Cast: | Steve Brodie, Raymond Burr, Audrey Long, Douglas Fowley, Jason Robards Sr. |
Genre: | Film Noir/Drama |
Director: | Anthony Mann |
Screenplay: | Harry Essex from a story by Anthony Mann & Dorothy Atlas |
Cinematography: | George E. Diskant |
Composer: | Paul Sawtell |
On his 4-month anniversary, a straight-laced recently discharged G.I. turned truck driver gets an offer he can’t refuse for a night job. Unfortunately, it’s too late when Steve Randall (Steve Brodie) finds out he’s the get away driver for a heist, and getting a cops attention by repeatedly flashing his lights leads to a shootout that sends the policeman to the morgue and the beloved younger brother of head gangster Walt Radak (Raymond Burr) to the electric chair. Radak decides the solution is having Steve take the fall, confessing he roped the poor naive kid into it. A crucial reason Mann’s later works are so great is they deal in ambiguity, showing all humans to have several good, bad, and indifferent characteristics, but with Radak threatening dirty deeds against Steve’s wife Anne (Audrey Long), Desperate is as black and white as they come.
Though belonging to the wrong man and ordinary folks ensnared in an ever tightening vice genres robs the film of the existential angst and gray areas of the best film noirs, and frankly the simply morality is shocking for something coming from the master of the psychodrama, Mann is able to sharply contrast the male and female world almost without our even realizing it. Anne is the ideal wife of her era, never questioning her husband and serving him to the best of her abilities, but our sympathies are with Anne because we can see that she’s right. By keeping her in the dark and not listening to her pleas to go to the police now, Steve makes countless errors, getting them in more trouble and placing them in more danger. However, rather than making Steve the typical hard boiled tough guy loner we’d admire, he takes on the warmth, caring and good cheer of the women he’s surrounded by. These scenes of the loving young couple aren’t tough to take because salt subs for the usual heapings of sugar, literally, in light comic scenes where the baking ineptitude and paranoid delusionalism of the newlyweds are used to exemplify their humanity. In contrast, the male-only scenes are constant head butting, operating through panic inducing intimidation and extortion rather than mutual benefit and teamwork.
The moments of whimsy help establish the regular folks theme that’s crucial to the innocent couple in peril theme, but more importantly the leisurely build (despite the 73 minute runtime) allows inescapable menace to slowly seep into every black frame of the dark film. The plight of the innocent man is such that when he actually pays $90 for a used car that probably wouldn’t even run for someone who didn’t happen to be expert mechanic, the shady salesman refuses to turn it over to him, upping the price to $300. However, far more disturbing than Steve’s string of bad luck is the ambivalence of the cops, which matches that of the criminals. When Steve finally tells his story to the police, the chief inspector, Det. Lt. Louie Ferrari (Jason Robards, Sr.), takes his word even though he doesn’t believe him, allowing him to roam wherever he pleases so as the bait for the rest of the crew.

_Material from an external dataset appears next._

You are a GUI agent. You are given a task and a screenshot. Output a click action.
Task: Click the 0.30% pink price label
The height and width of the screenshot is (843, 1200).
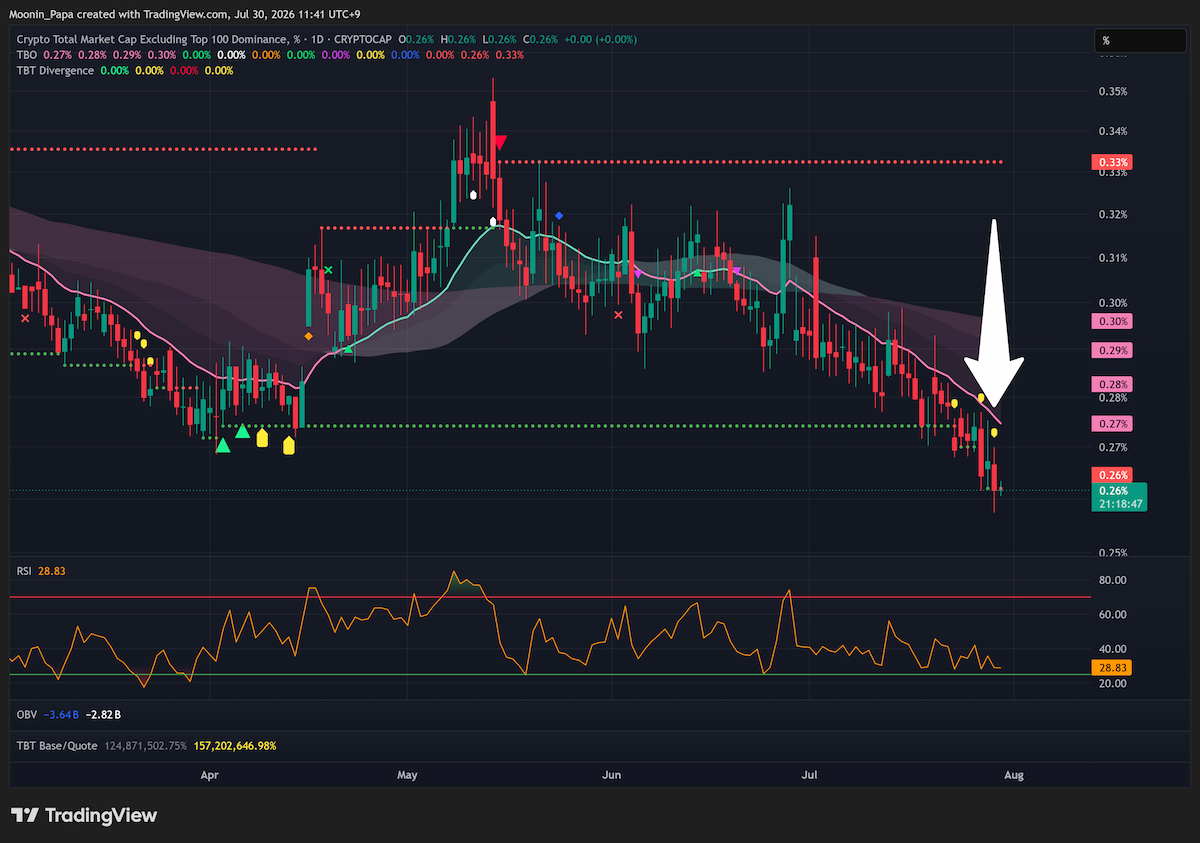tap(1114, 321)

As you might guess, there are numerous unbelievable and implausible plot points, far more than the usual cat and mouse game. Having a big traditional Czech wedding to please Aunt Klara (Ilka Gruning) when you are supposed to be in hiding doesn’t quite take the cake, as for me the most annoying and illogical part is that Walt recovers from a near fatal shot in the gut by the next scene, continuing for the rest of the movie in perfect health as if he’d instead just returned from a tune-up!

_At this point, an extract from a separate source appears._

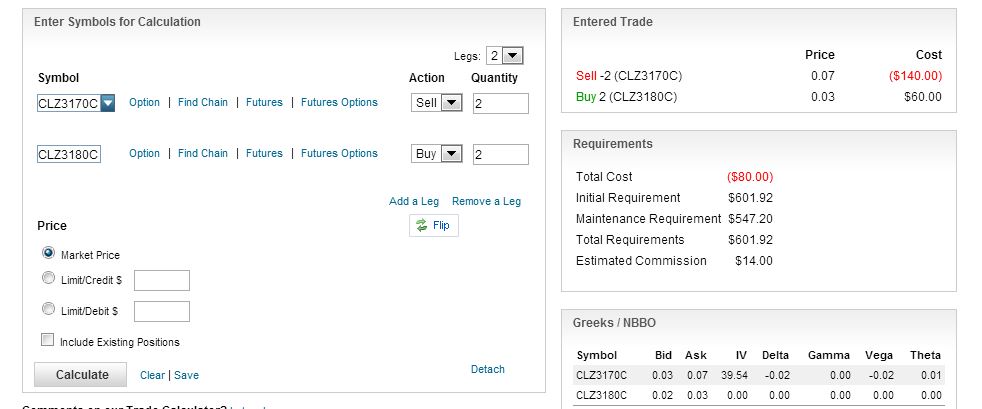Click Find Chain link for CLZ3170C row
Image resolution: width=982 pixels, height=409 pixels.
pyautogui.click(x=203, y=102)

Though Mann had yet to pair with ace cinematographer John Alton, his interest in pitch black is apparent in many scenes, including the classic beatdown of Steve by Radak’s henchmen. Violence is more important to Mann as one of the psychological forms of brutality than for its physical aspects, so even when the later takes over, he can bring forth the former in a visceral manner. Walt’s right hook to a helpless Steve seems to punch the audience more than the victim, as the impression on the viewer is made by the follow through where the blurry fist finishes in our face by almost seeming to punch the camera. We hear Steve’s pain, but we only see enough of it to get the idea, as Mann prefers to focusing on the icy stare of the rigid unforgiving villain and his equally casual and matter of fact goons, rhythmically illuminated by the harsh glare of a teetering ceiling lamp that was struck by a falling Steve at the outset of the fracas and now seems to stand in for the swinging fists.
Alton’s masterful lenswork would bring a more consistently interesting and inventive brand of cinematography to Mann’s work, but his predecessor George E. Diskant, who went on to film such memorable works a Nicholas Ray’s They Live By Night & On Dangerous Ground, Richard Fleischer’s The Narrow Margin, & Ida Lupino’s The Bigamist is excellent at set pieces. The cautious illumination of the tight angular staircase that seems to connect the safety and decency of a loving home with the danger and shadiness of an outside world that strives to bring them down makes a perfect host for the final confrontation between good and evil.